Find the word "screenshot" in the material below and gather every line that contains it.

_PROVIDED DATA_
--- START ---

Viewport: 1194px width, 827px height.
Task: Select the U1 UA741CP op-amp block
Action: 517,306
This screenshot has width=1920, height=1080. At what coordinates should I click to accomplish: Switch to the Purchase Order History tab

--- END ---
--- START ---

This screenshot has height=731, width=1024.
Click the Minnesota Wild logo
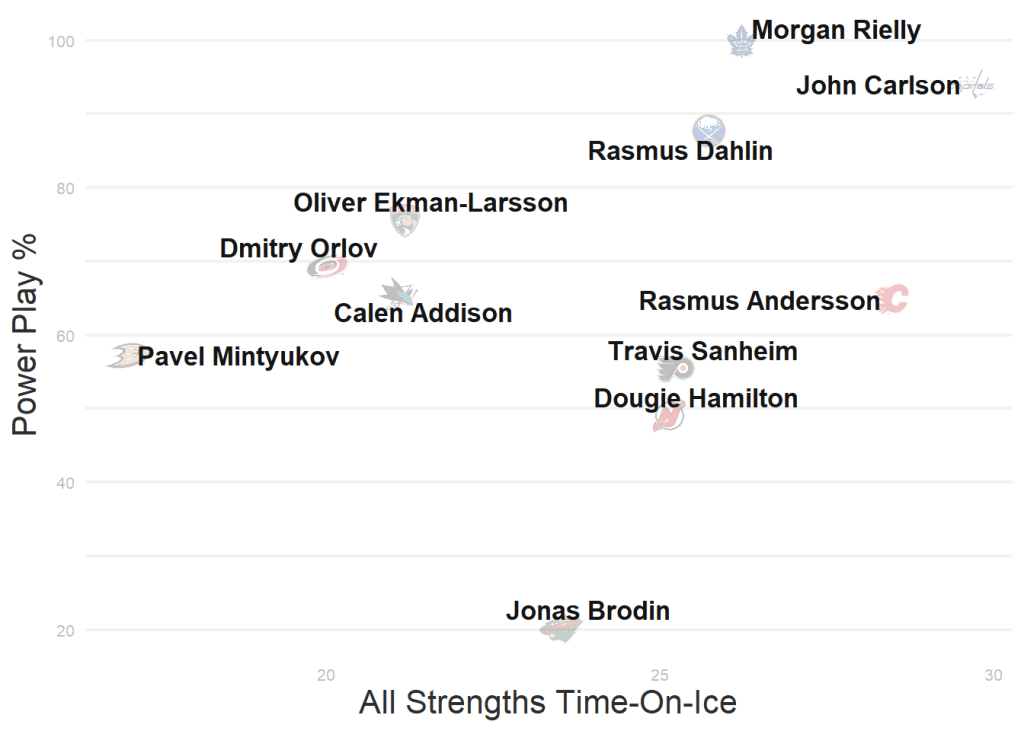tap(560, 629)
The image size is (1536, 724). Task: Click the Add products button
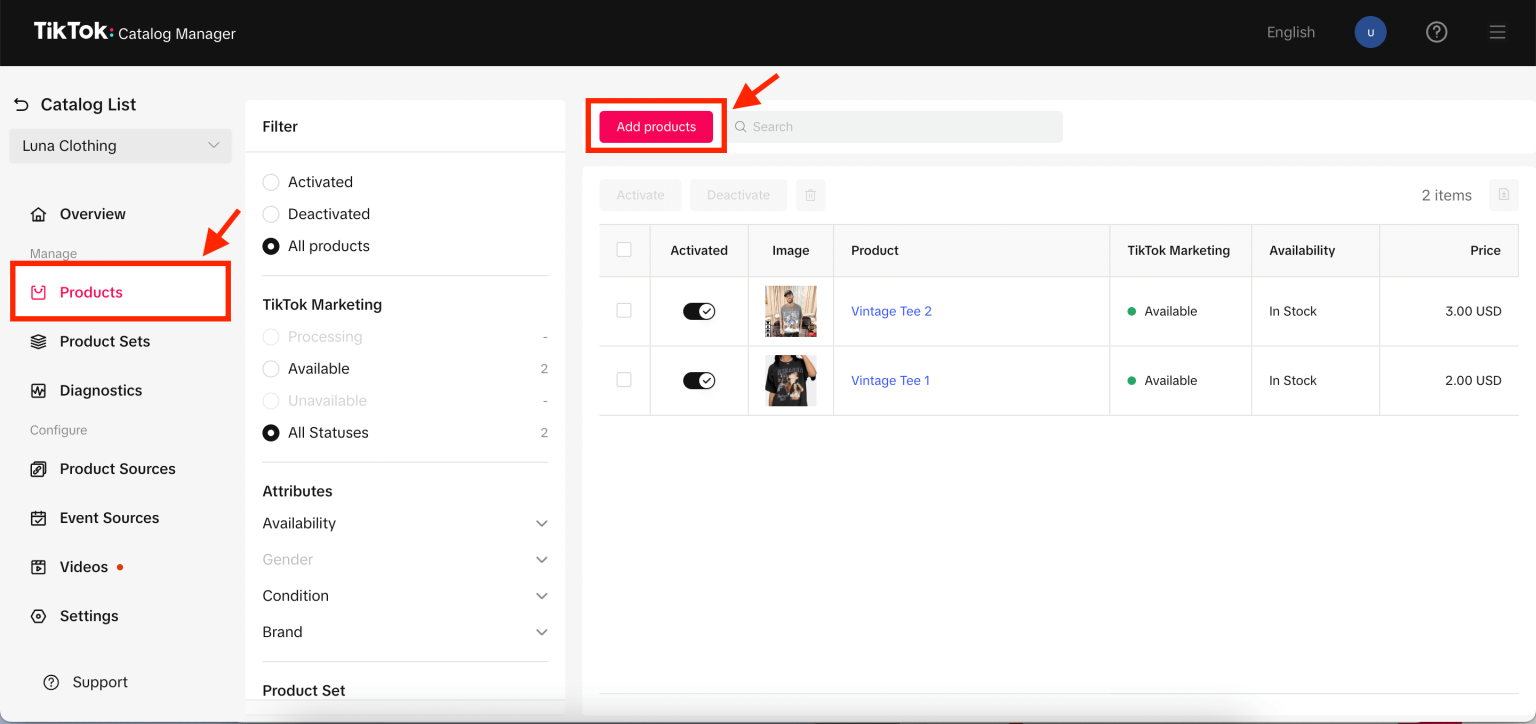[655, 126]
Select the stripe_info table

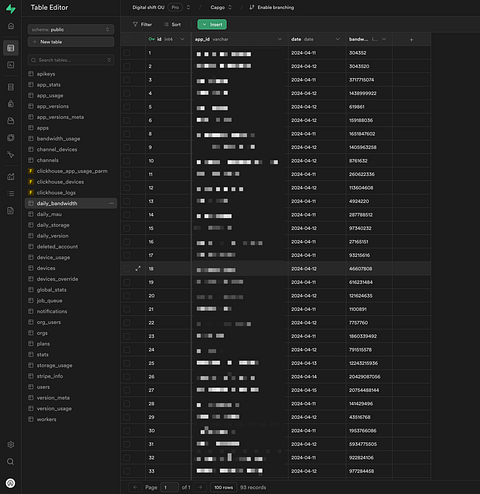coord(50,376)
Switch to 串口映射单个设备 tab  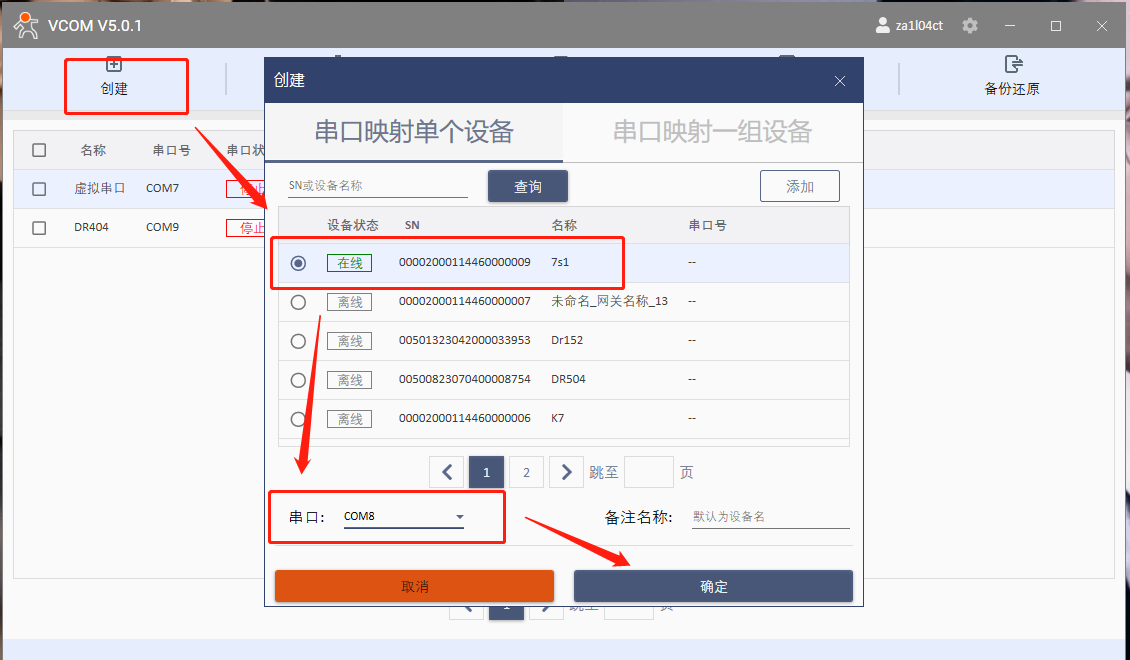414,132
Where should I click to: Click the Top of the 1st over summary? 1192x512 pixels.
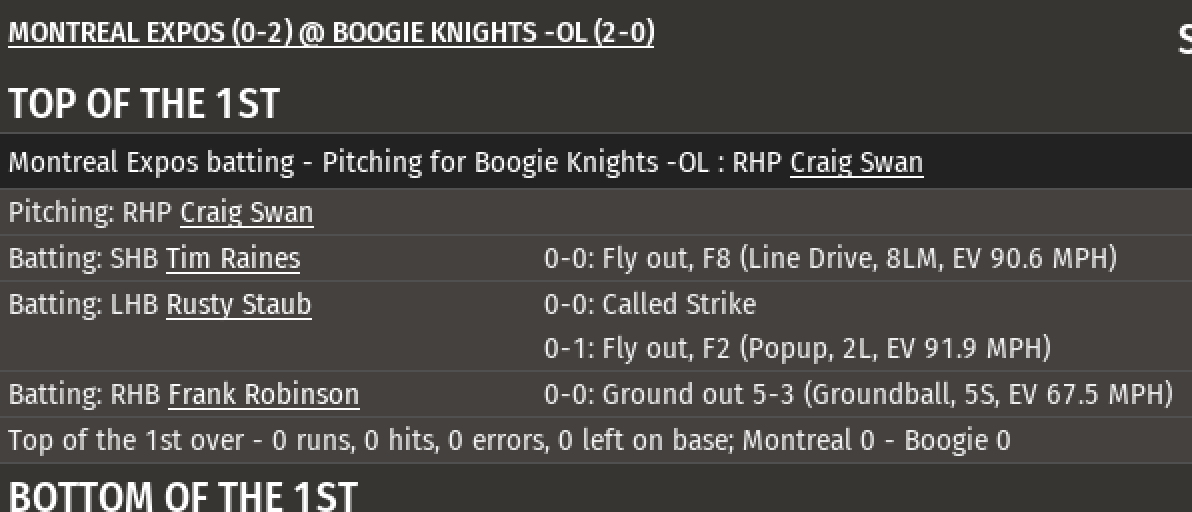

--- END ---

_SOLUTION_
This screenshot has width=1920, height=1080. At what coordinates should I click to accomplish: Switch to the Purchase Order History tab
This screenshot has height=731, width=1024.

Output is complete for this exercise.